The opening partnership spanned only 17 overs and, when Moore was second out, Lancashire still needed 76 in 17 overs.
But Blackpool-born Croft (40 not out) and Bolton-born Brown (33 not out) made light work of that task.
And Croft had the honour of hitting the winning runs to spark understandably jubilant scenes as Lancashire, under the captaincy of a Yorkshireman, Glen Chapple, claimed their eighth County Championship title and
It was a third County Championship triumph for their coach Peter Moores, who had twice pipped Lancashire before with Sussex, in 2003 and 2006.

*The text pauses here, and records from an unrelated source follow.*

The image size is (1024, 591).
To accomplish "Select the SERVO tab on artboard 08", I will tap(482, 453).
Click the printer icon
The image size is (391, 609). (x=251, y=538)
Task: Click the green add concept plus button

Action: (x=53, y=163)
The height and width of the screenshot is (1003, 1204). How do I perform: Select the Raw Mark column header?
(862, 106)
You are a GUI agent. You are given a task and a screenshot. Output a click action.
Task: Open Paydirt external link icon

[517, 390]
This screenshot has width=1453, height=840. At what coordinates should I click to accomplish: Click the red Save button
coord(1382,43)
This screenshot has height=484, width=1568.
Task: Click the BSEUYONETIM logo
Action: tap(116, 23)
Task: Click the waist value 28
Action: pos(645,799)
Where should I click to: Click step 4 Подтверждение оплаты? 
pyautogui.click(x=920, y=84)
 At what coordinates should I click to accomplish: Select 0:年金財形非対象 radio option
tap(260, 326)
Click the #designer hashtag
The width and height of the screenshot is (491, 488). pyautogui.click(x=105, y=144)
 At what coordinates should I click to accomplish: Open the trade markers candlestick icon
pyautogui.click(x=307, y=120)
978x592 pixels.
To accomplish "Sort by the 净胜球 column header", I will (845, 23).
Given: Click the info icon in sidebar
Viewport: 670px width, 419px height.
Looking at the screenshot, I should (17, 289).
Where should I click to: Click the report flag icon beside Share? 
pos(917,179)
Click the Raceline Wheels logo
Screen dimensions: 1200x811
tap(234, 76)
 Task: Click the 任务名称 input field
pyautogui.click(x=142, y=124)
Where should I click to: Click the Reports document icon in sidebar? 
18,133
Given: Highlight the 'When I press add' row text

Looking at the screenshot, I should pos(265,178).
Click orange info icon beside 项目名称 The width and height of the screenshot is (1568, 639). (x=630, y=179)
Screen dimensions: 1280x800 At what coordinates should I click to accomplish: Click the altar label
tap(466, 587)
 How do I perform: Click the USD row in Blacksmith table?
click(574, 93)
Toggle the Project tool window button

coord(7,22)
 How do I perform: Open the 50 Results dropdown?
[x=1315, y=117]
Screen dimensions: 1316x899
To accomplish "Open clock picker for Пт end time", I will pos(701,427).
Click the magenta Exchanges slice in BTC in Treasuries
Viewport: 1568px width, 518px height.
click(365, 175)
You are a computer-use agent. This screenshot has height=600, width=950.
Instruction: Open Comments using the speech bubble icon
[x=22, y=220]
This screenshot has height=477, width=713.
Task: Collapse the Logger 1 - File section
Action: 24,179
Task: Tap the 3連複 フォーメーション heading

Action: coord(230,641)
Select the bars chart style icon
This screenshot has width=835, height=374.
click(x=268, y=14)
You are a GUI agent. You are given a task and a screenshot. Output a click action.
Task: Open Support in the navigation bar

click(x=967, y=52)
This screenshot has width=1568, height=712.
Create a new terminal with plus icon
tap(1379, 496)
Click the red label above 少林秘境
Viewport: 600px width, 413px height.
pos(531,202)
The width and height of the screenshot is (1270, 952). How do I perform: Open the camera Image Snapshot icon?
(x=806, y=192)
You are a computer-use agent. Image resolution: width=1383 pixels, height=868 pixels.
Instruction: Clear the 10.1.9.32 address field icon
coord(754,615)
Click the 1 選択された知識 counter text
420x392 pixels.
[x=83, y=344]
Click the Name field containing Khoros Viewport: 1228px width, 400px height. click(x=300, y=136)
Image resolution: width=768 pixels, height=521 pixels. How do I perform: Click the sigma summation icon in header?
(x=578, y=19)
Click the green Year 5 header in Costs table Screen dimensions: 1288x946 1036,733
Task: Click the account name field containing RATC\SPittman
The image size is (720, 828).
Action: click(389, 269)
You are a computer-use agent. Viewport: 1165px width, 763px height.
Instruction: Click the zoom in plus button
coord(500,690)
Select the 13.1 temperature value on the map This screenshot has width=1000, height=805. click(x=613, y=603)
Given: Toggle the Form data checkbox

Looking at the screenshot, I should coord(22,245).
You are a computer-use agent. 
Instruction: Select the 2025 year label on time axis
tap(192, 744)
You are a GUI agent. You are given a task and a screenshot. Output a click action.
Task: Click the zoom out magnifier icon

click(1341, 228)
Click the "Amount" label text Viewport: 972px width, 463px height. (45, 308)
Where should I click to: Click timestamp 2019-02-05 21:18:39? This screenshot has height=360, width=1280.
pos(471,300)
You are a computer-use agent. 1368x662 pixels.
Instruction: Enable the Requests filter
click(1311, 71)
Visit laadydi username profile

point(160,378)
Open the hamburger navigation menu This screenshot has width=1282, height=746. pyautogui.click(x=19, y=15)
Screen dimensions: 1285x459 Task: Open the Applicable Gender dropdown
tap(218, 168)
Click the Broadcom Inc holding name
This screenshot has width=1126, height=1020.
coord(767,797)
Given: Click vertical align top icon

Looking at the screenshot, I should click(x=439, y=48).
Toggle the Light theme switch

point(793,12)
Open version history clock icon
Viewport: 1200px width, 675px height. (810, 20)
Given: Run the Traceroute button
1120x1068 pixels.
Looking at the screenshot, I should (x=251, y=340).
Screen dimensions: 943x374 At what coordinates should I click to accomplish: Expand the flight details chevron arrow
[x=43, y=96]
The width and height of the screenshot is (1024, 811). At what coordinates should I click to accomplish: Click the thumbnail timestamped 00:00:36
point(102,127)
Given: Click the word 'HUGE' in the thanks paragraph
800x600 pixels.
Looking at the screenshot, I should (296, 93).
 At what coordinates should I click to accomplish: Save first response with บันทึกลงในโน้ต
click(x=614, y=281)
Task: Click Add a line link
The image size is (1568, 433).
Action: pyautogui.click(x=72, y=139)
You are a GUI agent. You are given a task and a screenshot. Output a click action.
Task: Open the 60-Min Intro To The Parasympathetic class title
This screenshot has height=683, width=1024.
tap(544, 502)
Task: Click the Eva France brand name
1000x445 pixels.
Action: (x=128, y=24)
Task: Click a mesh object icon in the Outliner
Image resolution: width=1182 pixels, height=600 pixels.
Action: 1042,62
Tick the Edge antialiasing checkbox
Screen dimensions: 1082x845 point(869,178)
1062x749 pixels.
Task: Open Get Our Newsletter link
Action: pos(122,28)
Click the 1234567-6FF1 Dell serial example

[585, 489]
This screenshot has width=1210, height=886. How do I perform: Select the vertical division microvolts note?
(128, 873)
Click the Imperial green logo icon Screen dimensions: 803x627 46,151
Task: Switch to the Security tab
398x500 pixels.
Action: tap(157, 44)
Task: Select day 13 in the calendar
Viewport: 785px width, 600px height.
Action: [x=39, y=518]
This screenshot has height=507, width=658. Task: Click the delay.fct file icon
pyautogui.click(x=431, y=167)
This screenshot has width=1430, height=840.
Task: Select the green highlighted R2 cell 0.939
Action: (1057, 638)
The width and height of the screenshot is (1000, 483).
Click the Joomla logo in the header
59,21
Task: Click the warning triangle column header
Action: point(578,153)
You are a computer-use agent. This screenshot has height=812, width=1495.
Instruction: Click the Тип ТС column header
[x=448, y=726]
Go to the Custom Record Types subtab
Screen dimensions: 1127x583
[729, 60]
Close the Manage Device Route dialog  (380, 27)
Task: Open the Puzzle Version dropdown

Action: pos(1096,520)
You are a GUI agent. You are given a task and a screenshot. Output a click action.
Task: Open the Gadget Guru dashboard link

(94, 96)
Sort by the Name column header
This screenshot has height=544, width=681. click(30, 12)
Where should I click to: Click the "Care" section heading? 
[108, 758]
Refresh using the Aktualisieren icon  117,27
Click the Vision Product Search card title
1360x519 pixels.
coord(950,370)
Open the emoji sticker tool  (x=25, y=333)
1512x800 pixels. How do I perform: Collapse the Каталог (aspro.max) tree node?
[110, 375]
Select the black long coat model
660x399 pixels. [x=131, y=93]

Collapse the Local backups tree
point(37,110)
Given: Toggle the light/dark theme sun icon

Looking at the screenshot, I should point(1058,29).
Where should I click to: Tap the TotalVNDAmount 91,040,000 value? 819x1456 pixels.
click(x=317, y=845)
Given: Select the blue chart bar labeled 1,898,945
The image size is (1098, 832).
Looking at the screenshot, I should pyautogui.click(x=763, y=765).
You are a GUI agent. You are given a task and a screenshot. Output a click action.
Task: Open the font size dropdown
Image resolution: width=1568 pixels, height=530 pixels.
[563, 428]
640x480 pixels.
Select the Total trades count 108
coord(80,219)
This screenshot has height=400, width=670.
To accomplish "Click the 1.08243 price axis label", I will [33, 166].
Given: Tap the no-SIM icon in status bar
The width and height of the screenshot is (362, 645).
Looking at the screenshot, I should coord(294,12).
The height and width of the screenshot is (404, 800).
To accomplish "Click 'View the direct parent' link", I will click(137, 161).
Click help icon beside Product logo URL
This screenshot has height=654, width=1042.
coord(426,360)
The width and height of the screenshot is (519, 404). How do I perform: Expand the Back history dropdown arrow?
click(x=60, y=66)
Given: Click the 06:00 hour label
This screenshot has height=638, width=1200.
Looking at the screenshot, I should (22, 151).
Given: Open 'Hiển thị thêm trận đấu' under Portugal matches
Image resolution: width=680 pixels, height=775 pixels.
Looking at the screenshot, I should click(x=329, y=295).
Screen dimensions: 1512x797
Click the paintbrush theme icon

But the biggest irony of Lancashire winning the title this year of all years was that it came in a season when they did not play a single match at Old Trafford - where the title was so dramatically won by Nottinghamshire in the final moments last September.
Due to the work on their famous old ground, apart from playing at the other 'out' grounds, Blackpool and Southport, they switched their other six matches to Aigburth.
But, after years of notoriously bad luck with the weather, fate played its part in deciding that the outcome of the Liverpool Victoria Championship would be that, with Liverpool as their base, Lancashire were victorious.
VIEW FROM THE DRESSING ROOM
Lancashire batsman Steven Croft:
"We put in the hard yards last winter and it's turned into a great season with a real team effort from 1 to 11.
"Apparently, Michael Carberry dropped Shiv Chanderpaul, who went on to make a century and we were cursing him. But he more than made up for it.
"When we heard the result come through from The Rose Bowl, our supporters let us know.
"And, from then on, it was just a case of keeping a cool head."